Chivalry: its distorting role in criminal sentencing

As we reach 100 years since the writing of Ernest Belfort Bax’ seminal work on sexism in legal practices,[1][2] we see that the problem of chivalry in criminal sentencing continues unabated.[3] Chivalric attitudes in the criminal justice system continue to result in disparities of sentencing in which women are treated more leniently than men, and men treated more severely than women, a practice that has been recognised by impartial legal minds for hundreds of years.

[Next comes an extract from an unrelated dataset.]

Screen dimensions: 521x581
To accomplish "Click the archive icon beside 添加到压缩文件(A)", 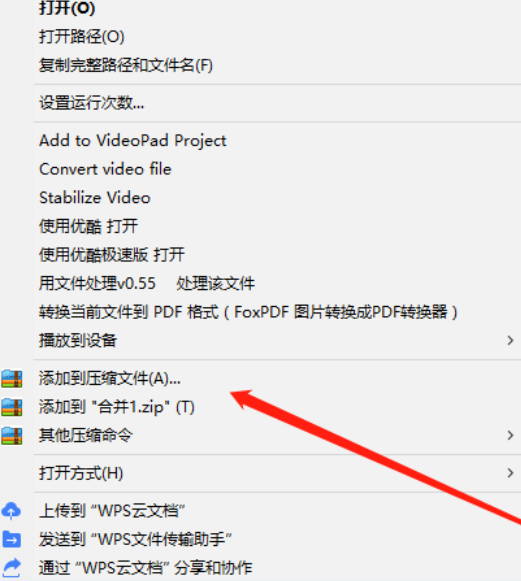I will click(12, 379).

Here are a few more recent studies highlighting the ongoing chivalry problem:

In 1983 Christy A. Visher studied the extent of preferential treatment toward female offenders during arrest, a neglected topic in research on female criminality. The article uses data collected in 1977 during police-suspect encounters with 785 males and females to explore the existence of chivalrous treatment of female offenders in the initial stages of criminal processing. These data indicate that chivalry exists at the stage of arrest for those women who display appropriate gender behaviors and characteristics. In general, the findings suggest that female suspects who deviate from stereotypic gender expectations lose the advantage that may be extended to female offenders. Specifically, older, white, female suspects are less likely to be arrested than their younger, black or hostile sisters.[4]

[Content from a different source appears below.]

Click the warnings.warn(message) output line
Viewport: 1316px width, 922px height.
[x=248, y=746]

In 1989 Roger Hood studied a sample of two thousand eight hundred and eighty-four male and four hundred and thirty-three female defendants in crown courts. He compared the sentencing of males and females, controlling for variables which he found affected the sentencing of men, and found that both black and white women are more likely to be cautioned than prosecuted, and were given custodial sentences 34 to 38 percent less often than men in similar cases. As an explanation for this disparity Hood points to the chivalry thesis of criminal sentencing which argues that most police, judges and magistrates are men and men are socialised to be chivalrous to women.[5]

In 2001 Victoria Castleman evaluated gender differences in media portrayals of teachers that are accused of committing sex offenses with minor students. Findings show that gender does play an important role in the media treatment of offenders; females receive more news coverage than male sex offenders, female offenders are treated as mentally ill lovers as compared to a male “predator” portrayal, and females are treated more leniently than male teachers who commit sex offenses with minor students. These findings support the chivalry hypothesis of female deviance which purports that because women are viewed as weak and vulnerable, they are treated in a more patriarchal lenient manner. In addition to contributing to the current literature, this study addresses how societal perceptions of sex offenders are being shaped by media and the consequential implications on victim reporting practices and the criminal justice system.[6] Similar finding were concluded by researchers Randa Embry and Phillip M. Lyons, Jr. in thier 2012 study of male and female sex offenders which finds men receive longer sentences for sex offenses than women.[7]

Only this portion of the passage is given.